Aslinya Men Coblong kaget juga dengan informasi dari anak semata wayangnya tentang murid baru di kelasnya, pindahan dari sekolah swasta. Bagaimana caranya? Kok dari sekolah swasta bisa pindah ke sekolah negeri?
Men Coblong tahu persis sekolah anaknya biasanya tidak jadi pilihan siswa menengah pertama. Karena sekolah yang dipilih anak Men Coblong isinya dari pagi-menjelang sore belajar. Dan masuk sekolah menengah atas itu minimal rata-rata nilai hasil ujian sembilan.
Dalam waktu sekejap di kelas sebelas, isi cerita anak Men Coblong. Terus si Z, menurut anak Men Coblong, teman-teman sekelas juga hormat padanya walaupun gaya dan lagak si Z masih bergaya semaunya. Dia masih sering bolos. Bisa dibayangkan nilai akademiknya? Solidaritas yang tinggi di kelas, membuat si Z, minimal bisa mengikuti pelajaran.
“Si Z itu baik, kadang mau juga kok belajar. Tapi fokusnya ingin jadi polisi,” papar anak Men Coblong berkali-kali.
Di tengah suasana serius mengerjakan tugas Fisika pembicaraan anak-anak itu terus berlanjut. Ringan, santai tanpa beban. Seolah negara tidak ada. Seolah “drama” Pilpres yang seperti sinetron dan telenovela itu tidak jadi pembicaraan, juga tidak jadi minat mereka.
Padahal, bagi Men Coblong “drama” menjelang Pilpres justru menarik karena tarik-ulur Cawapres yang kadang buat geli juga. Sebetulnya sadar mereka para pemain “drama” itu sadar tidak ya? Hal penting yang harus mereka sudahi adalah solusi untuk menggerus korupsi.
Men Coblong sesungguhnya salut dengan langkah Komisi Pemilihan Umum (KPU) mendiskualifikasi bakal calon legislator mantan narapidana korupsi. Kebijakan ini semakin terbuka setelah Mahkamah Agung menghentikan sementara sidang perkara gugatan Peraturan KPU (PKPU) Nomor 20 Tahun 2018. PKPU tersebut melarang mantan narapidana korupsi menjadi bakal calon legislator.
Kekerasan hati KPU sungguh membuat Men Coblong takjub, minimal ada harapan di tengah “drama-drama” yang dipentaskan partai dan petinggi negeri.

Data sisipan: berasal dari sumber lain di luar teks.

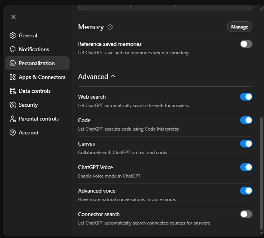264x238 pixels.
Task: Click the Parental controls icon
Action: click(x=13, y=119)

“Komunitas nasionalis dan religius. Kau jangan terpeleset lidah, nanti kau diperkarakan,” kata sahabat Men Coblong dingin dan prihatin.
Men Coblong terdiam. Tercenung lama dan sesungguhnya tidak tahu lagi harus berkata apa. Kontestasi Pilpres sebentar lagi akan berjalan. Pasti membuat panas-dingin. Cuaca pasti tidak enak, belum lagi jika ada yang “menjual dagangan” agama.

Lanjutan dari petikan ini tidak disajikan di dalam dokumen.